The opening of simultaneous phononic and photonic bandgaps in PXC slabs with veins is theoretically studied. Dual large bandgaps of phononic and photonic even/odd modes can be obtained over a wide range of geometry parameters, which provides good tolerance for the technological realization and flexibility of designing this PXC structure. Based on these large bandgaps, simultaneous guidance of SAWs and SOWs along the surface of truncated PXC slabs is demonstrated. The bandgaps of surface waves, as well as the surface bands, can be tuned effectively through changing the surface geometrical parameters. Moreover, the acoustic and optical single-modes can be simultaneously achieved by properly adjusting the surface geometrical parameters, which is beneficial for the waveguide applications. Slow wave effects with small GVD for the SAW or/and SOW are found. For the phononic and photonic even modes, the slow wave effects for the SAW of SOW can be realized.

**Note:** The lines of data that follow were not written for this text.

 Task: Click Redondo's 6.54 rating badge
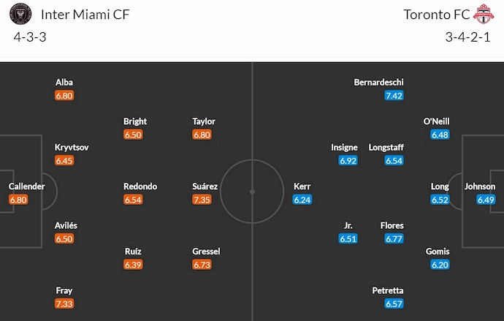click(134, 199)
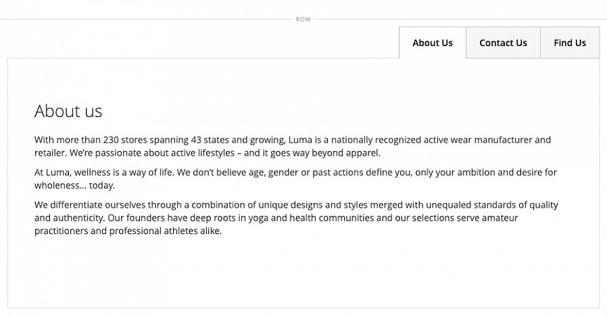Select the About Us tab
This screenshot has width=607, height=316.
click(x=432, y=43)
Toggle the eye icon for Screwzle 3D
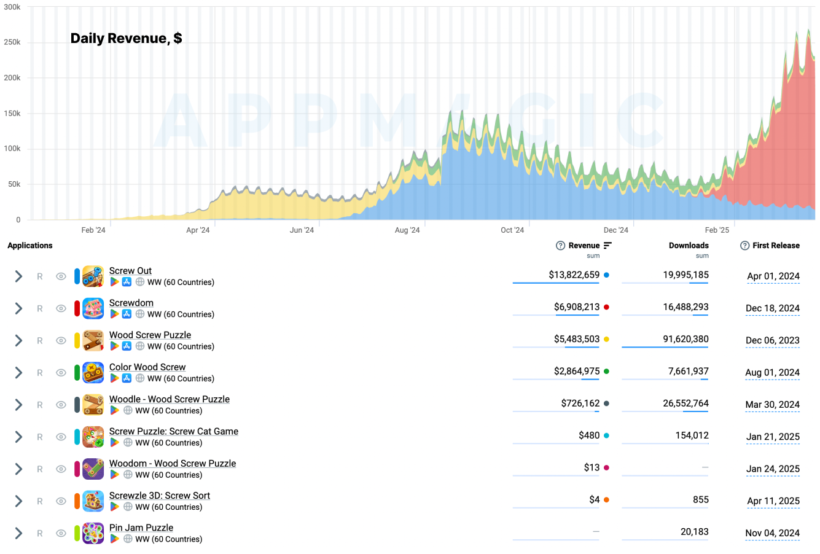 point(61,501)
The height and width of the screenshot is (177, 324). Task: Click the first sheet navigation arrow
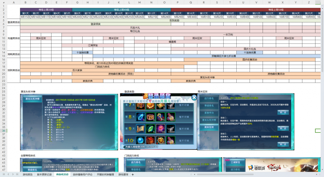pyautogui.click(x=4, y=174)
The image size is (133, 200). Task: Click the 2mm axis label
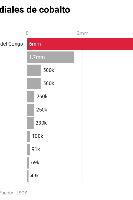pos(83,33)
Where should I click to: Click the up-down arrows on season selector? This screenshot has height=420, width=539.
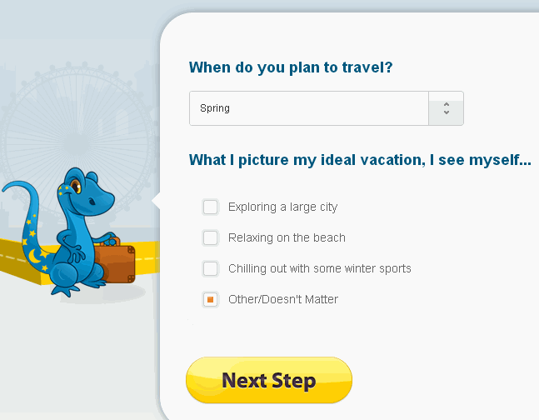(446, 108)
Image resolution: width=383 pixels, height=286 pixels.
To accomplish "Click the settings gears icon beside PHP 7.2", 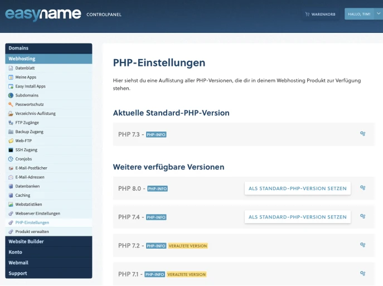I will 362,245.
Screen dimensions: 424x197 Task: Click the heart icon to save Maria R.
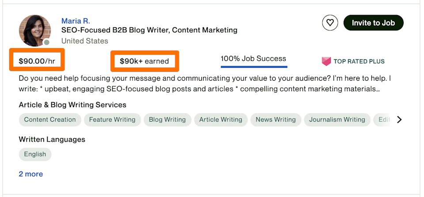(x=330, y=23)
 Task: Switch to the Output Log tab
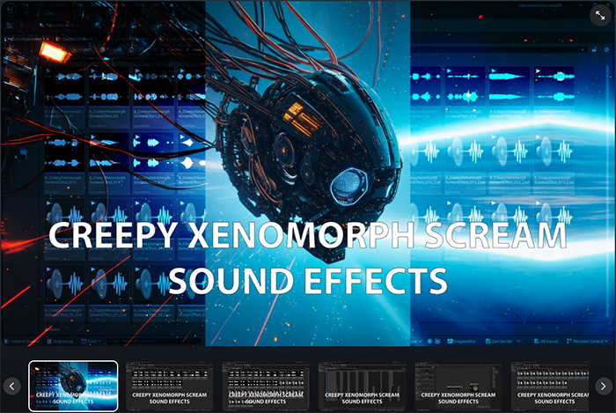click(x=62, y=341)
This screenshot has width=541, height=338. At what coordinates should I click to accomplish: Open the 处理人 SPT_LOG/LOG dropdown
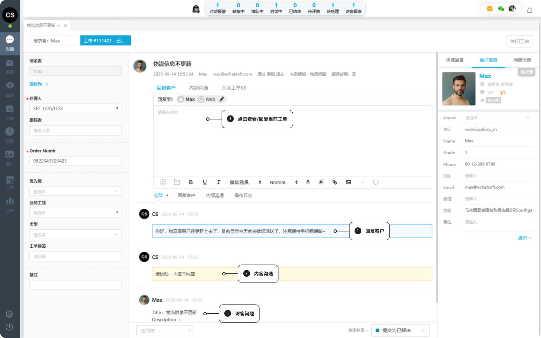pos(75,108)
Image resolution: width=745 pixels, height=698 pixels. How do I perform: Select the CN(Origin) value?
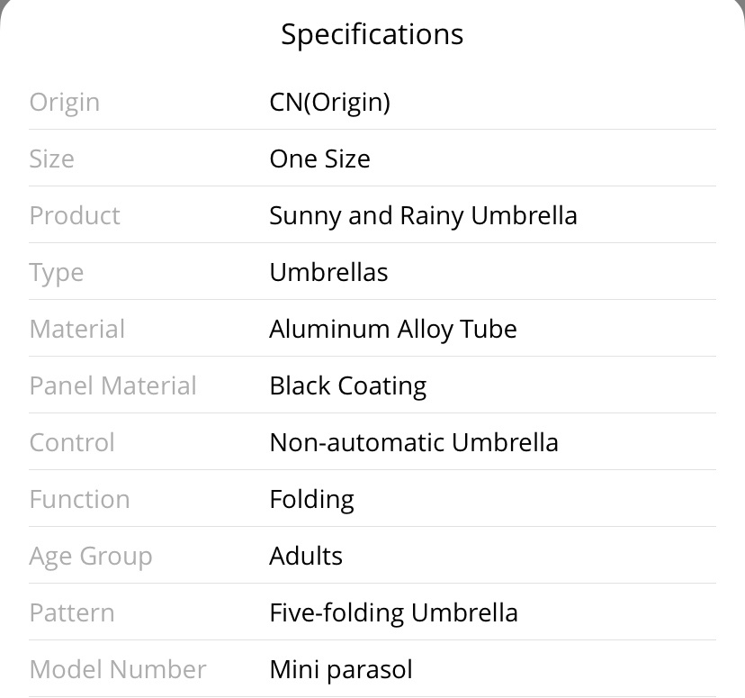pos(329,103)
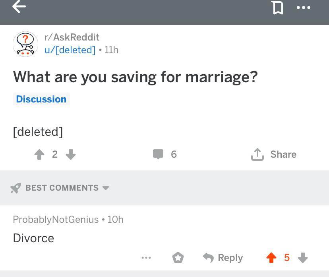
Task: Open the AskReddit subreddit avatar
Action: coord(25,44)
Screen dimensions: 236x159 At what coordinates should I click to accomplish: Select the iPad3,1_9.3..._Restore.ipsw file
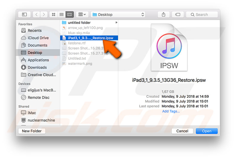coord(89,38)
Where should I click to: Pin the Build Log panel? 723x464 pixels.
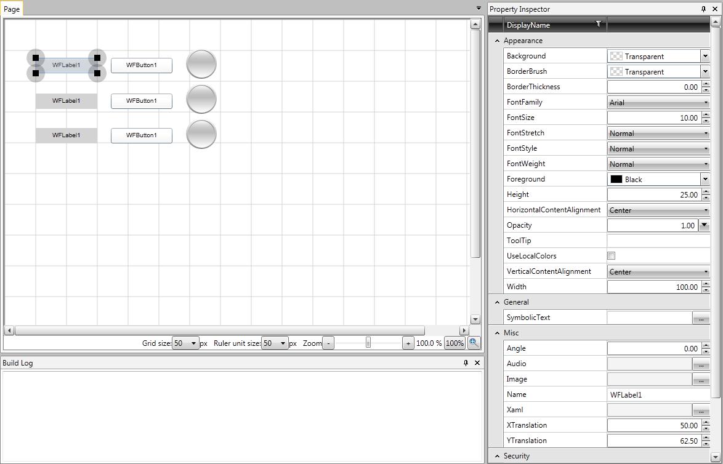(466, 363)
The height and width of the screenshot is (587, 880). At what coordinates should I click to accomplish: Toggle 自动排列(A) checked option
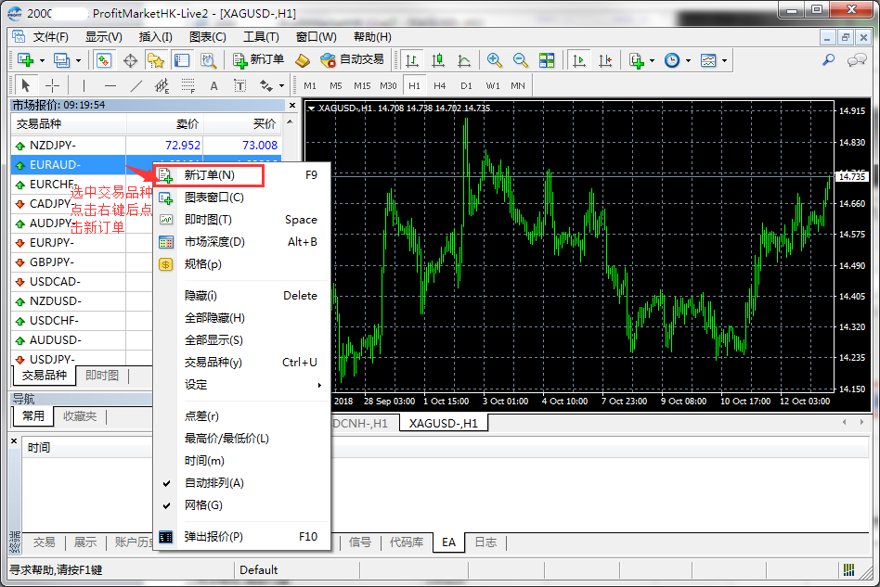pos(214,483)
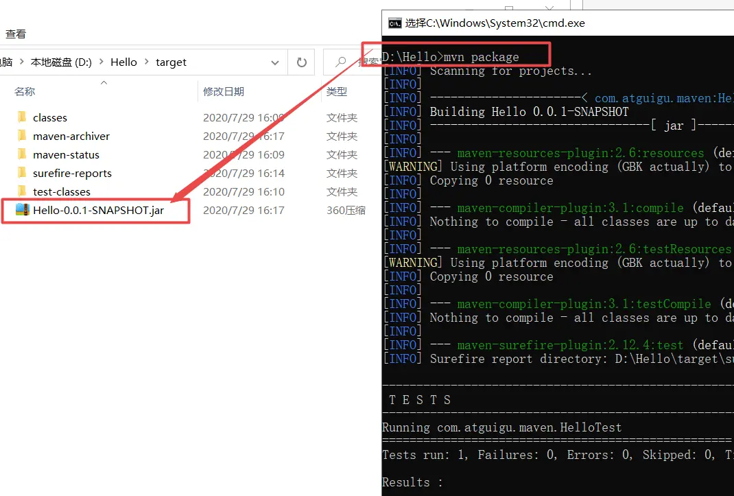Open the surefire-reports folder icon

click(21, 173)
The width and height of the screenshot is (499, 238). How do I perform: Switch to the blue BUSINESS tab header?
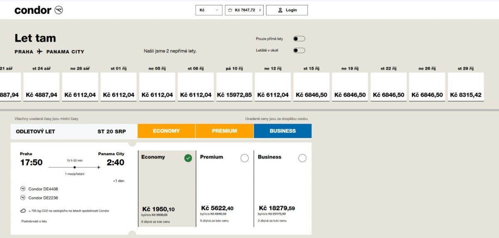[283, 131]
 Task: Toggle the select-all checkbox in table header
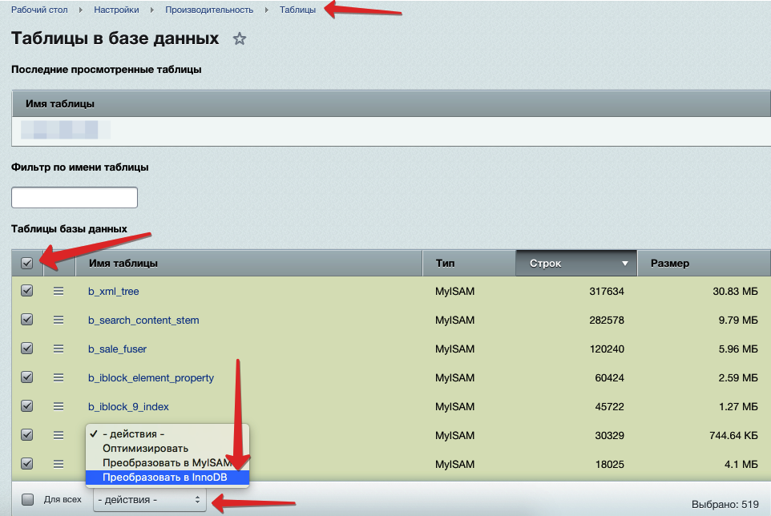tap(27, 263)
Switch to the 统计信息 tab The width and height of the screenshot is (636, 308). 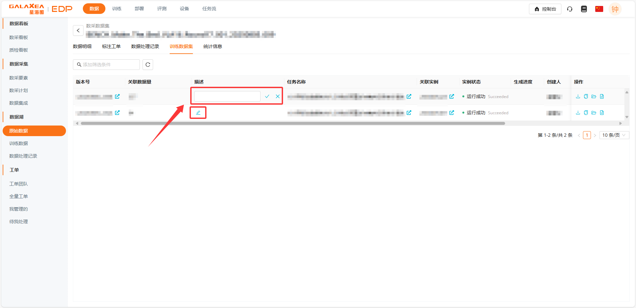tap(212, 46)
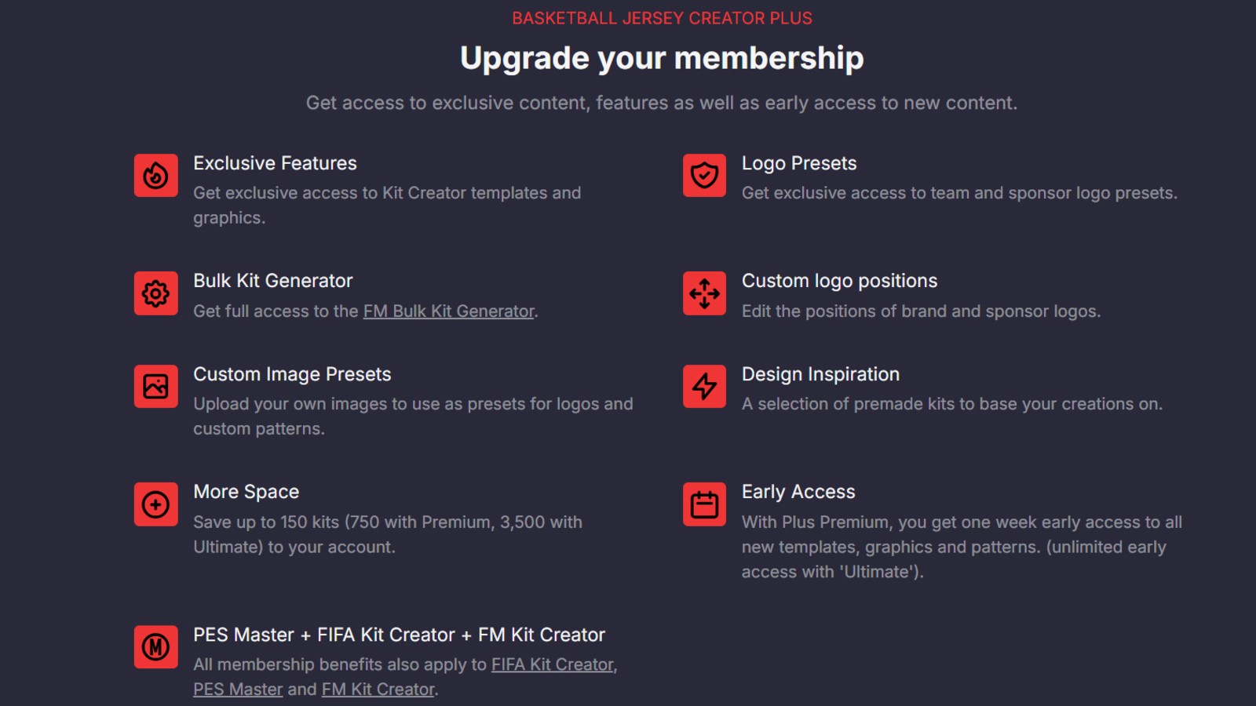Select the Exclusive Features title text

(275, 163)
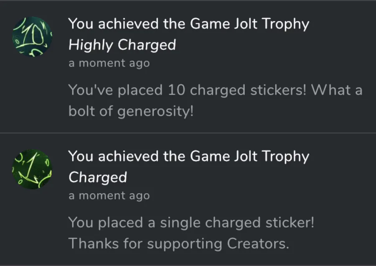376x266 pixels.
Task: Click the word 'Trophy' in the second notification
Action: 286,157
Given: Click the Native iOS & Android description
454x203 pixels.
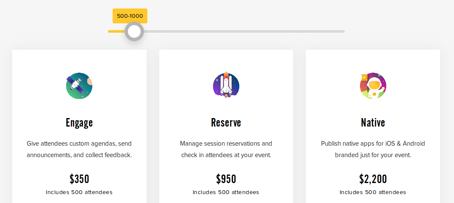Looking at the screenshot, I should coord(373,149).
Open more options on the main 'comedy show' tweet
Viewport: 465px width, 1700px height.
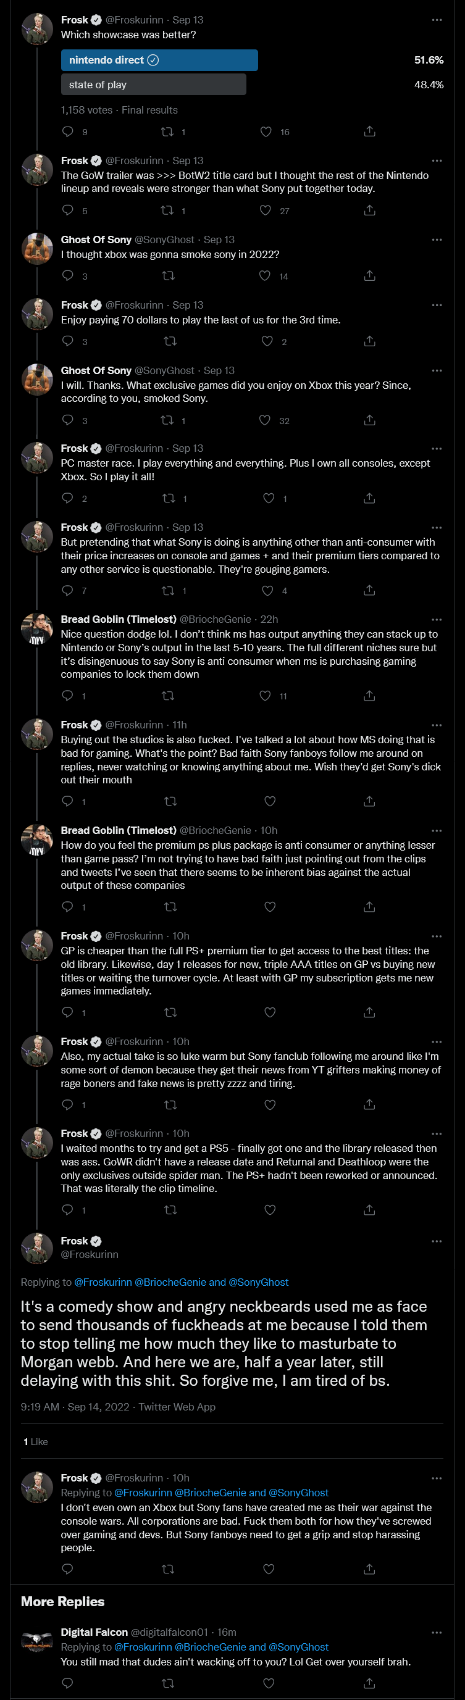[437, 1241]
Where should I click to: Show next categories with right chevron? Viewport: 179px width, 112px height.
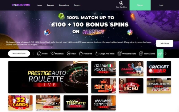166,53

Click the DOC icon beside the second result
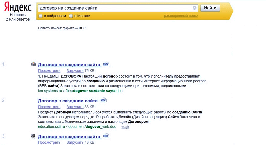[x=104, y=100]
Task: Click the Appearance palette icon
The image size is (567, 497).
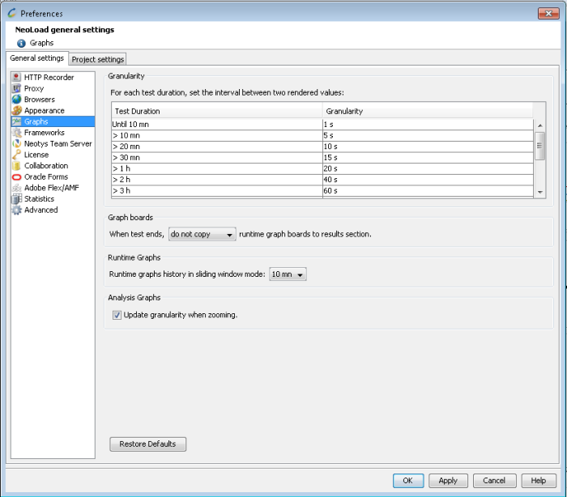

However, for the phononic and photonic odd modes, the SAW and SOW can be simultaneously slowed down, where the acoustic and optical group velocities as small as c_t/40 and c/10 are predicted, respectively. The PXC slabs can be applied for the design of highly sensitive parallel sensors or the integration of PXC devices.

In the present work, we especially focus our study on tuning the SAW and SOW bands, as well as the surface mode bandgaps. We do not further change the configuration of the PXC slab surface to improve the slow wave effects of these surface bands. As numerous attempts have been devoted to slow down light or sound in the PTC [43] or PNC [44,45] structures, it can be inferred that by finely tuning the geometrical parameters, the improvement of simultaneously slow sound and light can be realized in this kind of PXC structure. We believe the PXC surface waveguides can be adopted to study the optomechanical/acousto-optical interaction between the photonic and phononic guided modes [46,47,48]. The development of the waveguides supporting the propagation of slow photons and phonons at the same time may result in the enhancement of the photon-phonon interaction. Additionally, the optomechanical coupling in the surface waveguides could be compared with that in the standard silicon waveguides. Last but not least, these results may potentially stimulate additional design rules for new topological insulators in optomechanics [49,50].